You're a respectable member of your community. You have a career, a mortgage, and two annoying, burdensome kids that prevent you from excessive day-drinking in public. The days of waking up late on a Saturday and heading out for some daytime boozing are over.

Sure, you could haul your kids into a dark, smoky bar in the middle of the day and make them eat stale peanuts and drink seltzer while you get smashed, but that's probably not a stigma you're willing to assume. And besides, the only people who do that are cliché alcoholics in movies and embellished memoirs, not assistant directors at educational non-profits who have graduate degrees.

But what if I told you that you could bring your kids to me, your local craft brewery, on a Saturday afternoon, or any afternoon, really, and get completely shitfaced without sacrificing your reputation, your self-regard, or the custody you're not even sure you really want anymore. It's true! If I have one passion as your local craft brewery, it's watching grad students pretend to like my wine barrel-aged Brett saison, which I've named The Emperor's Clothes. But if I have two passions, the second one is creating a friendly space for former grad students to drunkenly neglect their kids without shame.

So load up the minivan and head on over!

My tasting room is basically a bar in a warehouse filled with my industrial, but not, like, Annheuser-Busch-industrial, brewing equipment. You can get tanked in there if you want. I have old board games lying around to show people who've never been to a brewery how casual I am. Feel free to make your kids play Connect Four while you pound some Child Hopbandonment, my extra-high-ABV double IPA. You might be here specifically to get plastered, but your kids must be entertained while you're doing it, or you're a piece of shit. Did I mention I have water for the kids to drink?

If you're okay with getting wasted indoors, my tasting room is just fine, but I suggest getting obliterated in my beer garden. It's outdoors, there's a play area for kids, and there are cornhole boards for reputable professionals who just want to be childless again. After you convince your kids how fun a broken plastic shovel, a pile of rocks, and a half-deflated kickball can be, it's time to party. That jumbo Jenga set—it's for the adults, not the kids who don't even want to be here.

The whole thing is like a college tailgate, but instead of slamming mass-produced pilsners, you can plow through my new Garden of Hedon selection of fruit-flavored IPAs. The only other difference is you have to glance at the far corner of the garden every now and then to make sure your kids aren't dead. And they better not be because they're going to have to drive you home. My beers are super strong.

Just kidding. You can drive after drinking at me, a local craft brewery. Don't even worry about getting a DUI. You probably don't know this, but under current laws, DUIs are issued based not just on how much you drank but where you drank it. And you will drink four raspberry-pomegranate sour ales, three quadruple dry-hopped blood orange New England IPAs, and three crude oil barrel-aged chocolate cheesecake porters, all at a local craft brewery. Which is completely legal because we're kid-friendly and host a different food truck every single day! But you can't leave until you've bought some churros from Mike's authentic Mexican street food truck for the two whiny kids you forced to come.
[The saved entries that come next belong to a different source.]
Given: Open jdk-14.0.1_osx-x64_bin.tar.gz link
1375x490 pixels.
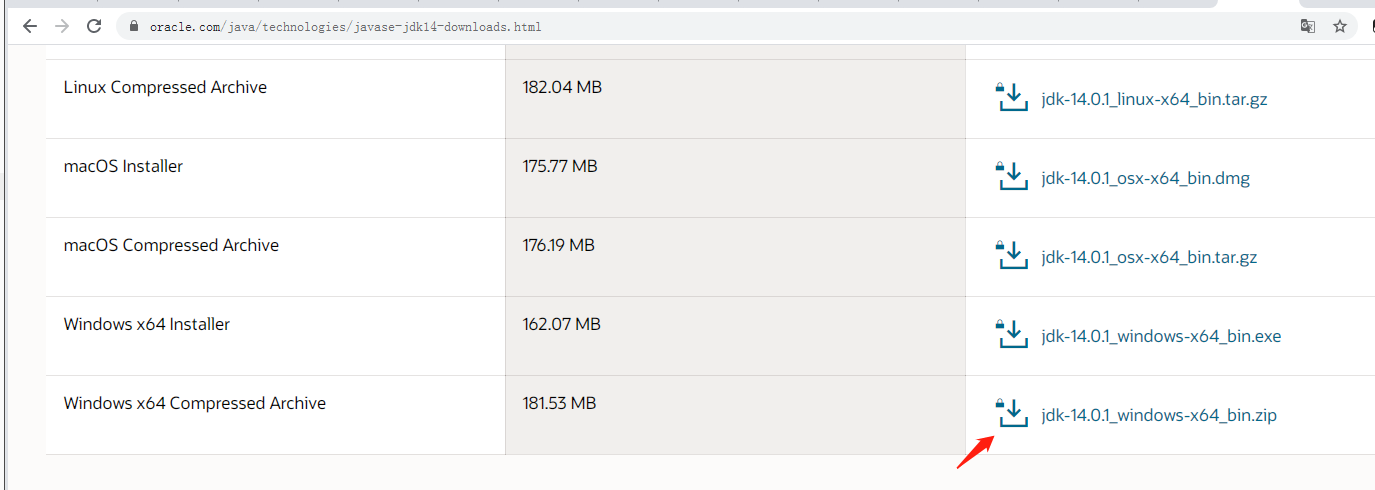Looking at the screenshot, I should (x=1149, y=257).
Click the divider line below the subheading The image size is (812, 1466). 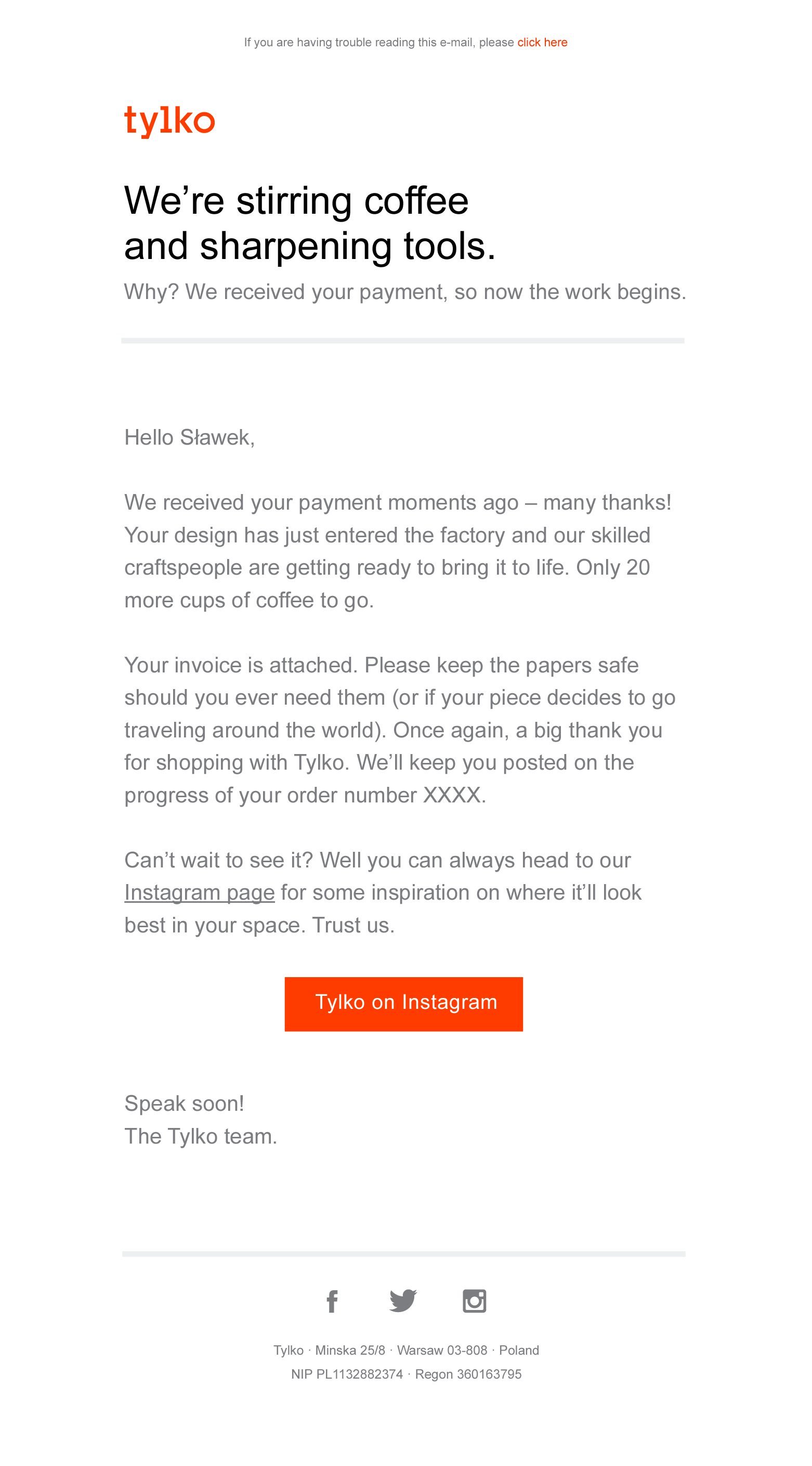point(402,341)
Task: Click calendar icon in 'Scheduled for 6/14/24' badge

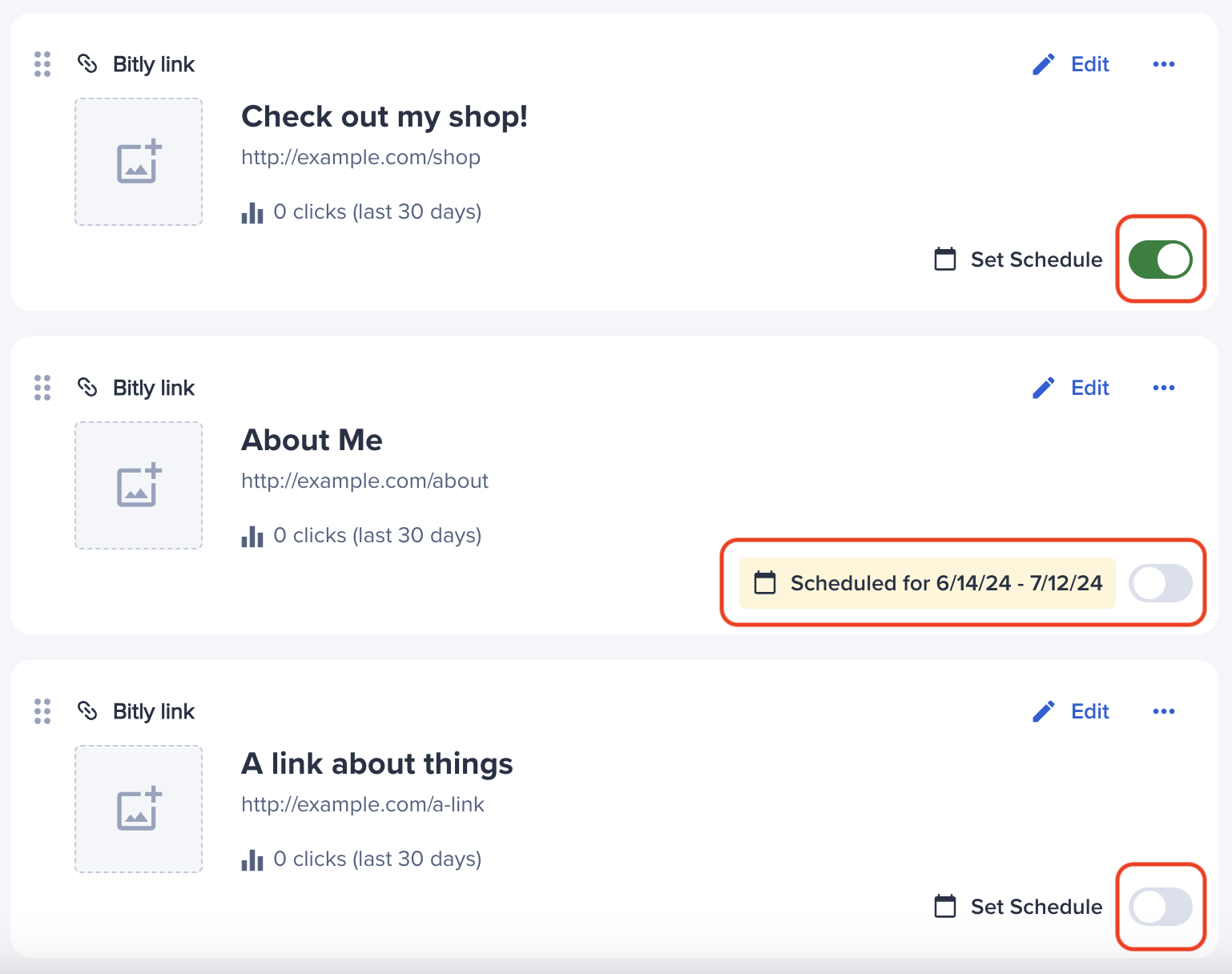Action: click(x=765, y=582)
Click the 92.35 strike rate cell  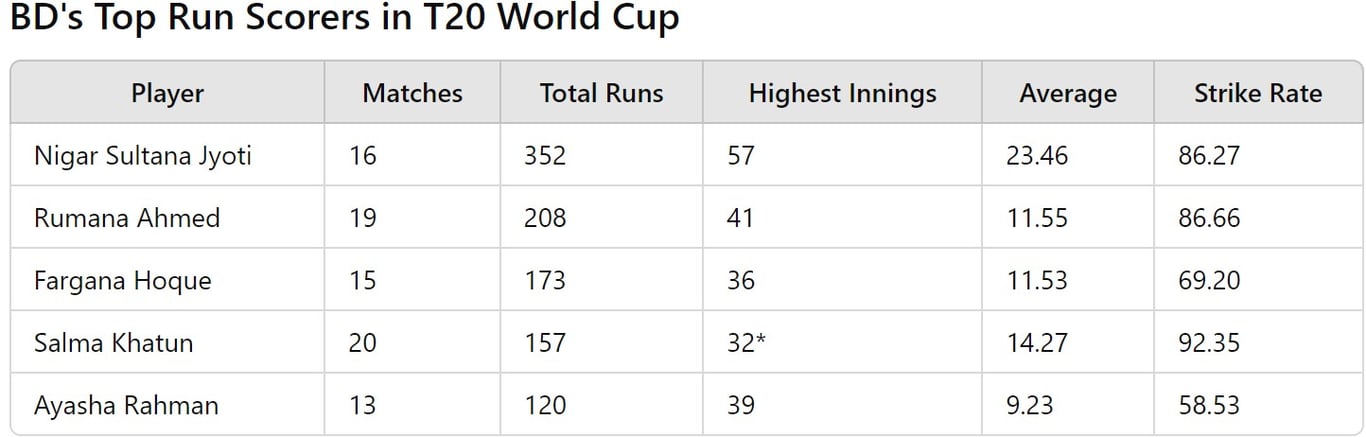tap(1209, 343)
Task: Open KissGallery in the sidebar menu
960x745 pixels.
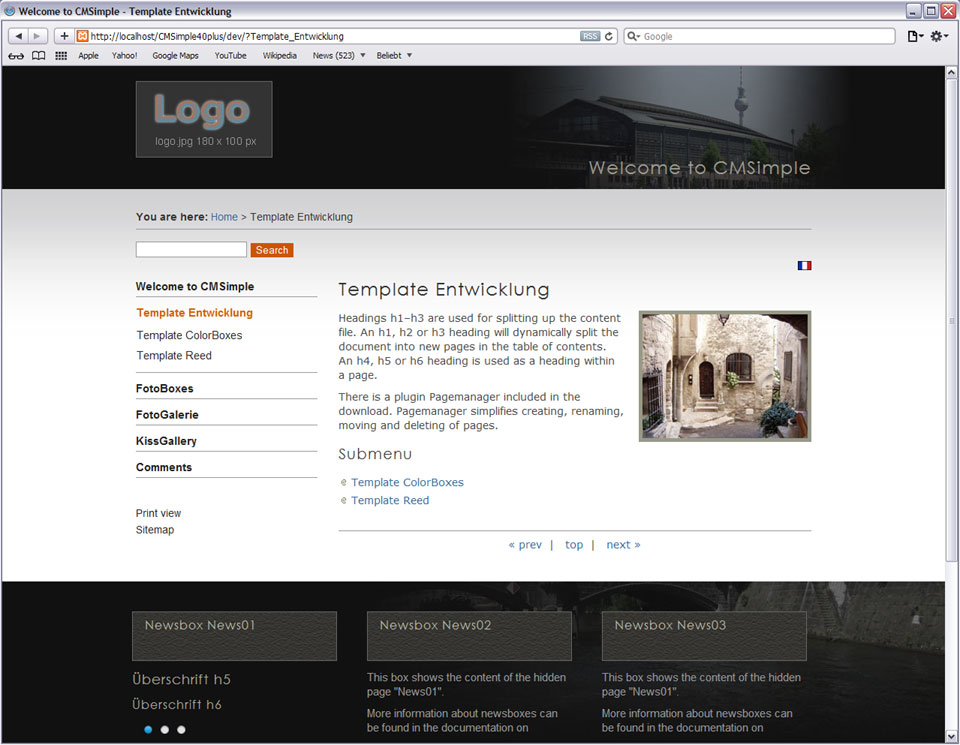Action: click(166, 441)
And don't forget to pick yourself up a six-pack to go. My beers aren't available in stores because cans ruin their flavor, and because I can't afford to put them in cans. Your sixer will be six drafts poured into to-go cups, because I don't give a shit either. The cups don't have tops, so you'll have to drink the beers on the way home, or they'll get flat. Just be sure to grab a cardboard drink holder. Your kids will be sleeping at this point and won't be able to hold them for you. Little albatrosses.